Approximately 30 (thirty) days from now Fedora will stop maintaining
and issuing updates for Fedora 12. It is Fedora's policy to close all
bug reports from releases that are no longer maintained. At that time
this bug will be closed as WONTFIX if it remains open with a Fedora
'version' of '12'.
Package Maintainer: If you wish for this bug to remain open because you
plan to fix it in a currently maintained version, simply change the 'version'
to a later Fedora version prior to Fedora 12's end of life.
Bug Reporter: Thank you for reporting this issue and we are sorry that
we may not be able to fix it before Fedora 12 is end of life.
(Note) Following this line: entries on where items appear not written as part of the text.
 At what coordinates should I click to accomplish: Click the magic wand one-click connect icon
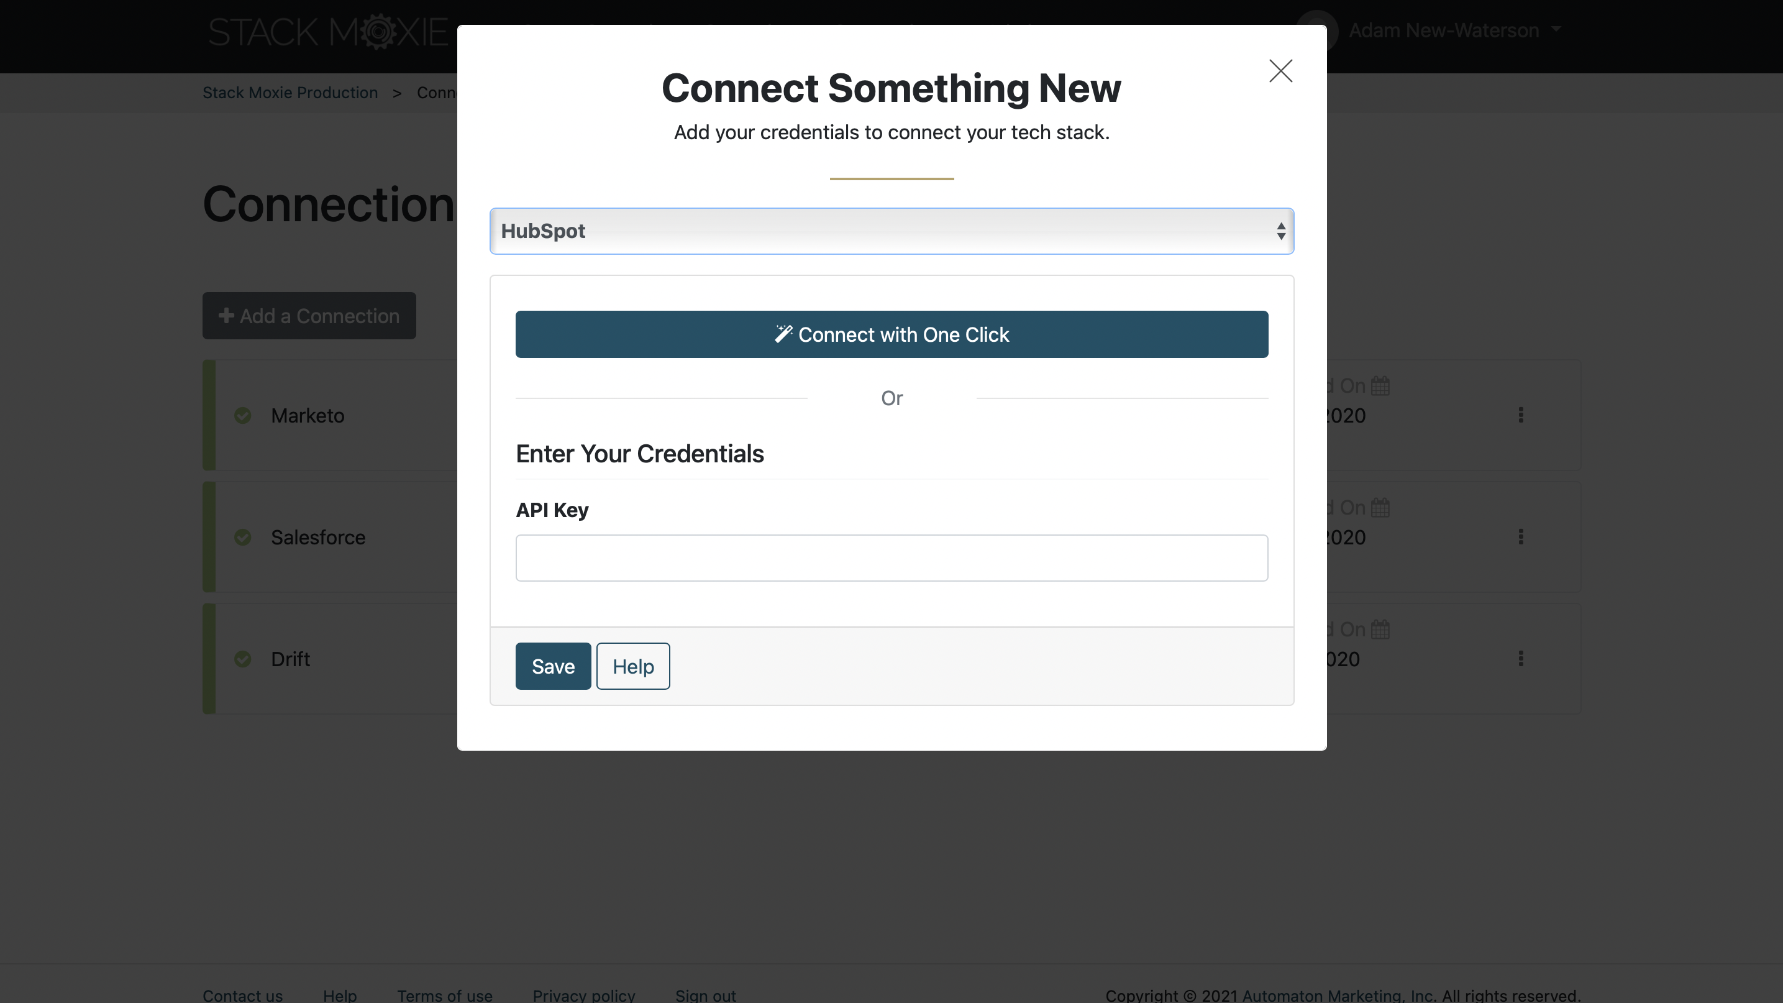pos(784,334)
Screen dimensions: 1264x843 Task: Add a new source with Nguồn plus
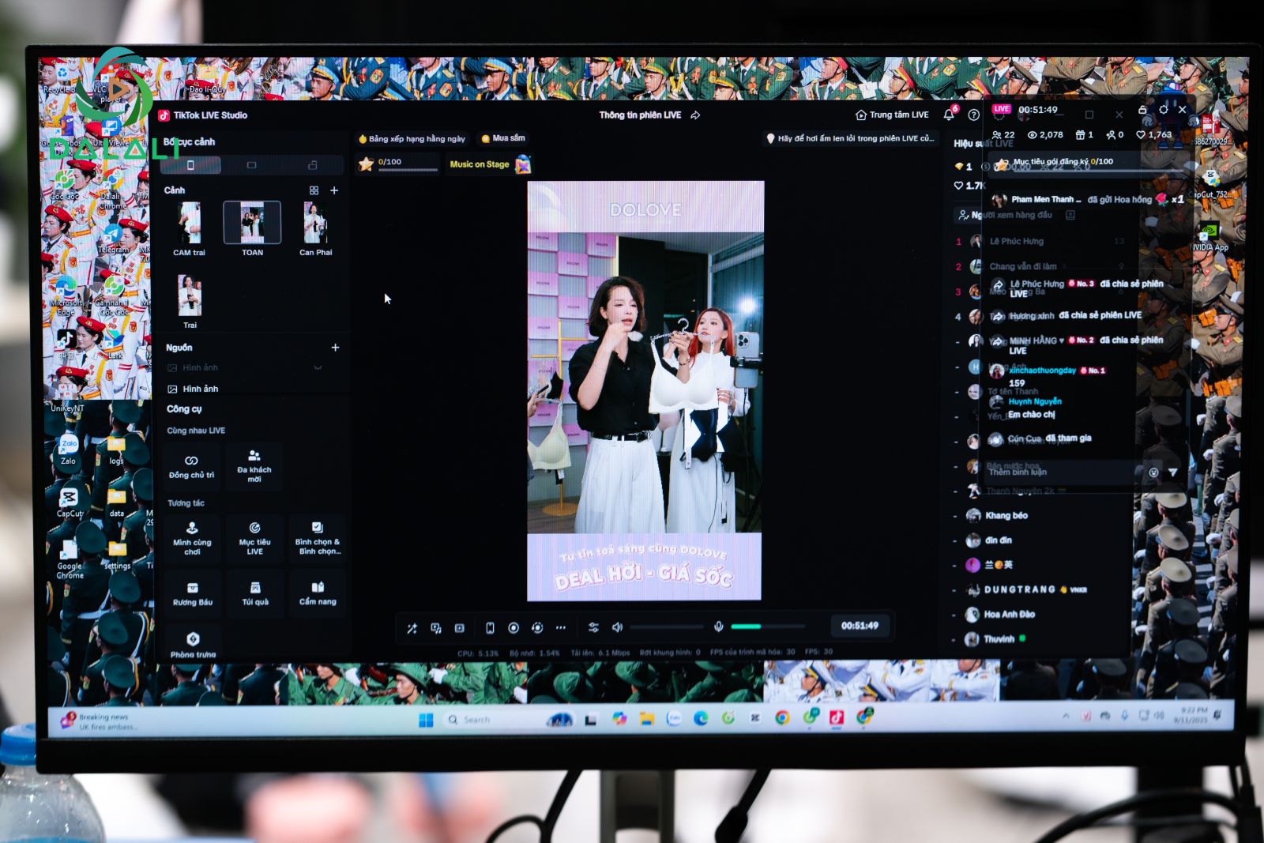335,348
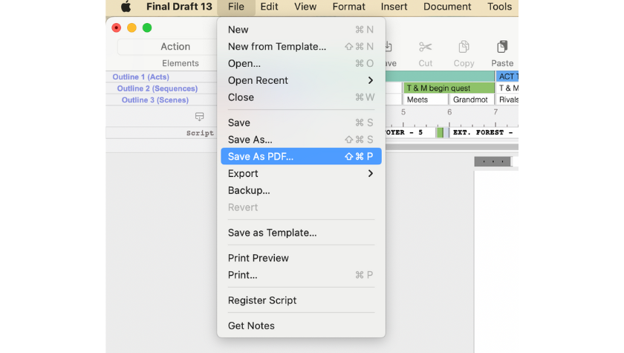624x353 pixels.
Task: Select New from Template menu item
Action: (276, 47)
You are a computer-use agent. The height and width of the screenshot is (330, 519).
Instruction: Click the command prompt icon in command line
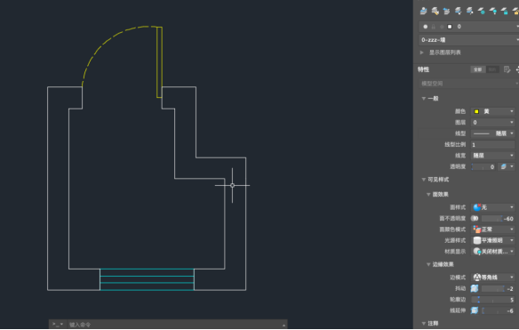(56, 324)
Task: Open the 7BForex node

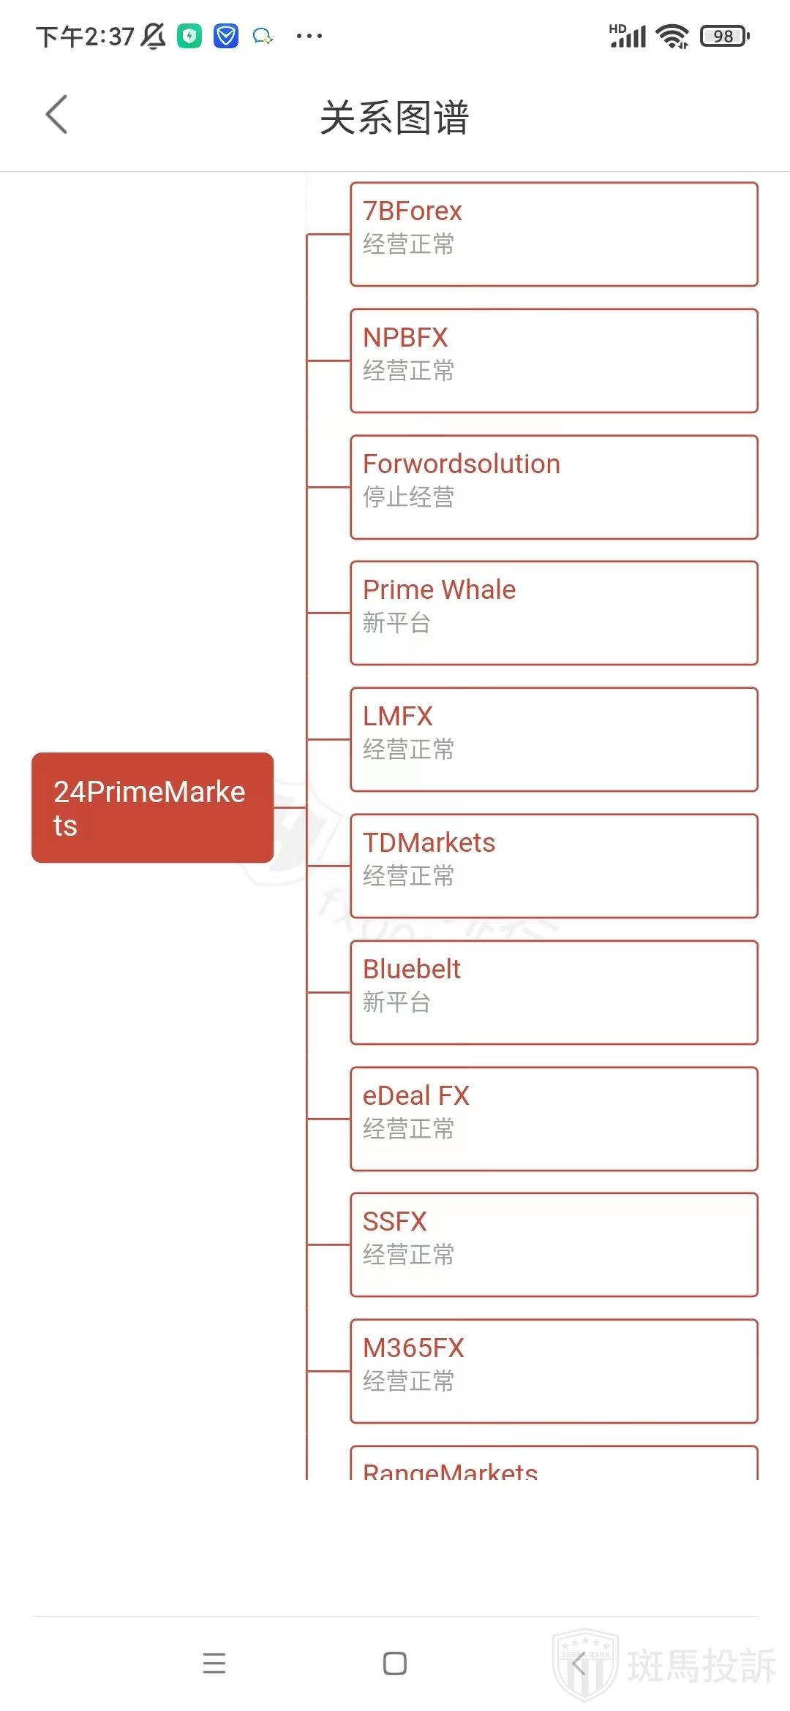Action: pos(554,234)
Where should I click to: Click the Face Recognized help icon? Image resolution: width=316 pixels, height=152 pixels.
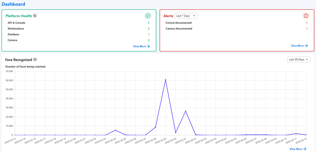coord(35,59)
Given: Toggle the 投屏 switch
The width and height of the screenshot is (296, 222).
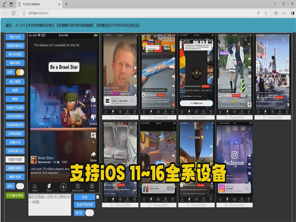Looking at the screenshot, I should pos(20,72).
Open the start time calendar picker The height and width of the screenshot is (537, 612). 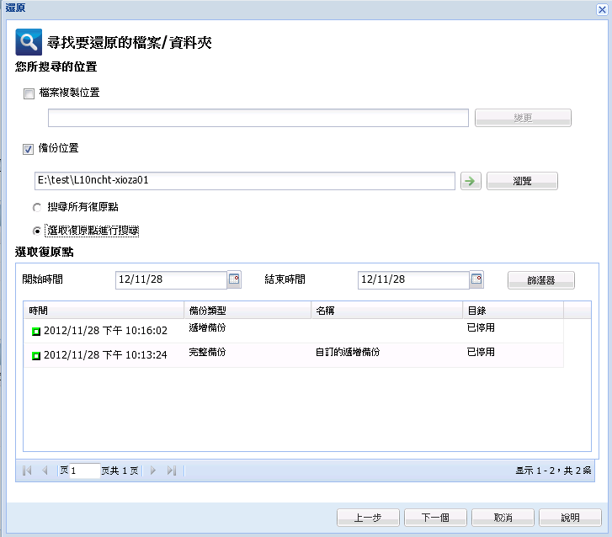point(234,279)
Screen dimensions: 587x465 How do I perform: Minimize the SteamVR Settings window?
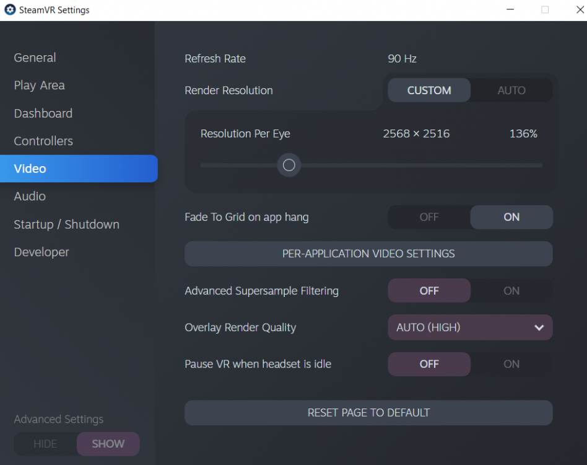(x=510, y=10)
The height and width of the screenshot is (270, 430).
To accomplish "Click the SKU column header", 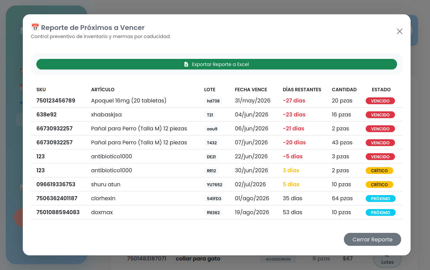I will click(x=41, y=90).
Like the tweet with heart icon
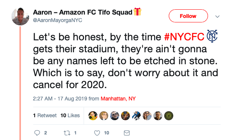The height and width of the screenshot is (140, 233). 97,133
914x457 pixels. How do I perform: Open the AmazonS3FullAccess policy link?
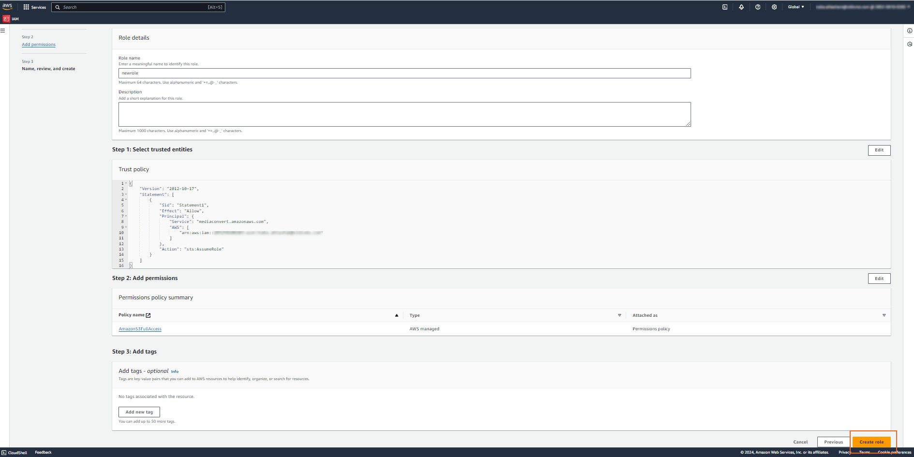pos(140,329)
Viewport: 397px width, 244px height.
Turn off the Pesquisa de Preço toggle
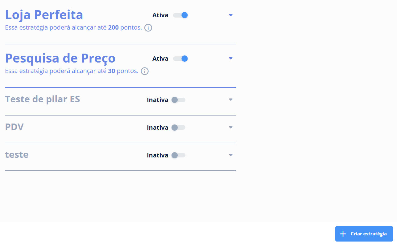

If you
would still like to see this bug fixed and are able to reproduce it
against a later version of Fedora please change the 'version' of this
bug to the applicable version. If you are unable to change the version,
please add a comment here and someone will do it for you.
Although we aim to fix as many bugs as possible during every release's
lifetime, sometimes those efforts are overtaken by events. Often a
more recent Fedora release includes newer upstream software that fixes
bugs or makes them obsolete.
The process we are following is described here:
Fedora 12 changed to end-of-life (EOL) status on 2010-12-02. Fedora 12 is
no longer maintained, which means that it will not receive any further
security or bug fix updates. As a result we are closing this bug.
If you can reproduce this bug against a currently maintained version of
Fedora please feel free to reopen this bug against that version.
Thank you for reporting this bug and we are sorry it could not be fixed.